This is a pasta salad that my son, "the princeling", loves. It's pretty flexible, so the quantities aren't too specific. Basically, it's a pasta salad that uses sour cream rather than mayonaise as the binder. You can change up the kind of pasta or add almost anything your family likes to this and make it "yours". We have used cubes of Genoa Sausage rather than the tuna, but the princeling didn't like it as well... It makes a big bowl, leftovers hold well for a couple days; they tend to taste even better than the first time around. By the way, I didn't count the cooling time for the pasta in the prep time.
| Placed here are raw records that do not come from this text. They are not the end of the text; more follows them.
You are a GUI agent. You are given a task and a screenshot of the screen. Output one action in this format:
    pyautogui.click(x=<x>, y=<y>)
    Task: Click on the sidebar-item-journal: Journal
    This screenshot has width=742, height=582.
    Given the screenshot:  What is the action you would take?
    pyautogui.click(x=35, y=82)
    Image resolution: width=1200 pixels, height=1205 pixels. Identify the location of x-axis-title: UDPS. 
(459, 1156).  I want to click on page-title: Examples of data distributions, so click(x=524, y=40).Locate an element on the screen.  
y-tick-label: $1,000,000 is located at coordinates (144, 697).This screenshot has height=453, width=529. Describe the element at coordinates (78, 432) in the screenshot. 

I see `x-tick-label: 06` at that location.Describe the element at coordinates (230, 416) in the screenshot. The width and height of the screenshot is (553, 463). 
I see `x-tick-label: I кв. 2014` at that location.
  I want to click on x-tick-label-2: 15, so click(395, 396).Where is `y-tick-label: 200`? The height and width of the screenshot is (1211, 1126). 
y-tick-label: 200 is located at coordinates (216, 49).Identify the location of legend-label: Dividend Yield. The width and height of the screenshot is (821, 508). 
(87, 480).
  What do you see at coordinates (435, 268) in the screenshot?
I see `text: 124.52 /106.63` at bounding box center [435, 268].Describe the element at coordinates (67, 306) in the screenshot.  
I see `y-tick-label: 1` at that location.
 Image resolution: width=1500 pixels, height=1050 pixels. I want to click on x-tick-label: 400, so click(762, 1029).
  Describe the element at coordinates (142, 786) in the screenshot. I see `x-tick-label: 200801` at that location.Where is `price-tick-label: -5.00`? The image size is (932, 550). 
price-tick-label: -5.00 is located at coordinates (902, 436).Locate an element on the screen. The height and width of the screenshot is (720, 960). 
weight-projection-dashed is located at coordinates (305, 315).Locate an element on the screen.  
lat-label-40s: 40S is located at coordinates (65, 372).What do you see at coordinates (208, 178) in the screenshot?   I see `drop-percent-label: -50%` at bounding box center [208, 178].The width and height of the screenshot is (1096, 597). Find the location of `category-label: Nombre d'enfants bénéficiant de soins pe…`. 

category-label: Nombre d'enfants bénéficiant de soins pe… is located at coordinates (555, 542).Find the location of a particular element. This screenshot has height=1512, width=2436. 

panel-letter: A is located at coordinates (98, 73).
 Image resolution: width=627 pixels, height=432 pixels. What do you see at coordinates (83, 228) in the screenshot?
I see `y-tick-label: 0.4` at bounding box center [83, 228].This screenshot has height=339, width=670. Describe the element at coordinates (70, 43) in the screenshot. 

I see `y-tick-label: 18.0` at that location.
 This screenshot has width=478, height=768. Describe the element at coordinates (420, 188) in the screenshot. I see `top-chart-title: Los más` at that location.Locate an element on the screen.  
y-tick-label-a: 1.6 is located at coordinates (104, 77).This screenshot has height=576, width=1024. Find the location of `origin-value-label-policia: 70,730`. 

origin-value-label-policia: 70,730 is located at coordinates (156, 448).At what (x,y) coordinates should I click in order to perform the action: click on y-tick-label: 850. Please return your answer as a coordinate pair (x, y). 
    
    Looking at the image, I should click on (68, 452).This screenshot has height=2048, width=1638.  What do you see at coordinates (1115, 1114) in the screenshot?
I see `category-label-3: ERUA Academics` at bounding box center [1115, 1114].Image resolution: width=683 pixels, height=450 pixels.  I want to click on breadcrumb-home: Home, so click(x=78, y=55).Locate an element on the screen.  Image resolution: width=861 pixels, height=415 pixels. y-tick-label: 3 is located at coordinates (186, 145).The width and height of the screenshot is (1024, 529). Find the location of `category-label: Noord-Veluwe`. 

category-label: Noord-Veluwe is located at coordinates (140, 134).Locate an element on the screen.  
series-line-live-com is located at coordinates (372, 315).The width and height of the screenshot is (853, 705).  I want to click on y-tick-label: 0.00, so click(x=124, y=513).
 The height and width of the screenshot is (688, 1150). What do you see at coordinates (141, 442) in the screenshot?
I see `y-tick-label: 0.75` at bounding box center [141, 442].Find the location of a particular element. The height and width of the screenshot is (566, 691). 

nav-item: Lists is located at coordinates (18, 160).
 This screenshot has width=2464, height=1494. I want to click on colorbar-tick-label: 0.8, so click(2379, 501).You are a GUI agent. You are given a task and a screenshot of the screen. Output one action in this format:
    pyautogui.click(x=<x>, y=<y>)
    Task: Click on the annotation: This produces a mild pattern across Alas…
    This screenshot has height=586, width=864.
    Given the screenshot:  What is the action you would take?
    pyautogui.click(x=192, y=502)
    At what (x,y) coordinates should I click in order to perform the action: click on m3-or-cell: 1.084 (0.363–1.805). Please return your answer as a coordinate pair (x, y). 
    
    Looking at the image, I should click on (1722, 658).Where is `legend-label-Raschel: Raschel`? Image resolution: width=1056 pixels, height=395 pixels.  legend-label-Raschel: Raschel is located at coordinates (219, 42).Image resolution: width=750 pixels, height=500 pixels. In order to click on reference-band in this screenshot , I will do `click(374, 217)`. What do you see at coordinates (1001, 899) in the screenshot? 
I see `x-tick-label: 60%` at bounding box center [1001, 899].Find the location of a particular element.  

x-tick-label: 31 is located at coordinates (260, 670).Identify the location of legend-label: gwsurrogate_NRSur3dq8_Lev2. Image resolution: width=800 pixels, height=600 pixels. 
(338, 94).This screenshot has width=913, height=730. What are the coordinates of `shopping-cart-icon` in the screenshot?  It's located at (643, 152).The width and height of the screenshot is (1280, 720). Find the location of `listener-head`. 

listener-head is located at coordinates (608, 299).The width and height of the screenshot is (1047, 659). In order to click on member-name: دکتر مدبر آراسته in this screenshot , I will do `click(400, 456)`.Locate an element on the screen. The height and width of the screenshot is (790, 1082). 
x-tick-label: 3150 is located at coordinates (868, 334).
You can cool it under running water or stick it overnight in the refrigerator.
- 1 cup sour cream
- 1⁄2 teaspoon dill weed
- 1⁄4 cup dried onion flakes
- 1 (16 ounce) package tri-color spiral pasta, cooked drained, and cooled
- 1⁄2 cup fresh broccoli, blanched
- 1⁄4 cup sliced ripe olives, drained well
- 1 avocado, pitted, peeled, and cubed
- 1 (5 ounce) can tuna (flake it apart)
- 1 (4 ounce) jar bacon bits (DO NOT USE BAC-O's)
- 1 green pepper, chopped small
- 5 -6 grape tomatoes (optional)
- 1⁄4 cup fresh peas (optional)
- Add dill weed and dried minced onion to the sour cream and set aside.
- Place cooled spiral noodles into a large bowl.
- Add brocoli, black olives, avocado cubes, tuna, bacon bits, green peppers, and whatever optional items you like.
- Toss well so that the add-in items are well distributed.
- Add the sour cream mixture, so that it is throughout the pasta mixture.
- Put the dish in the refrigerator for a few hours or overnight so that the flavors meld well.
- Serrve. It makes a good complete meal for hot summer days.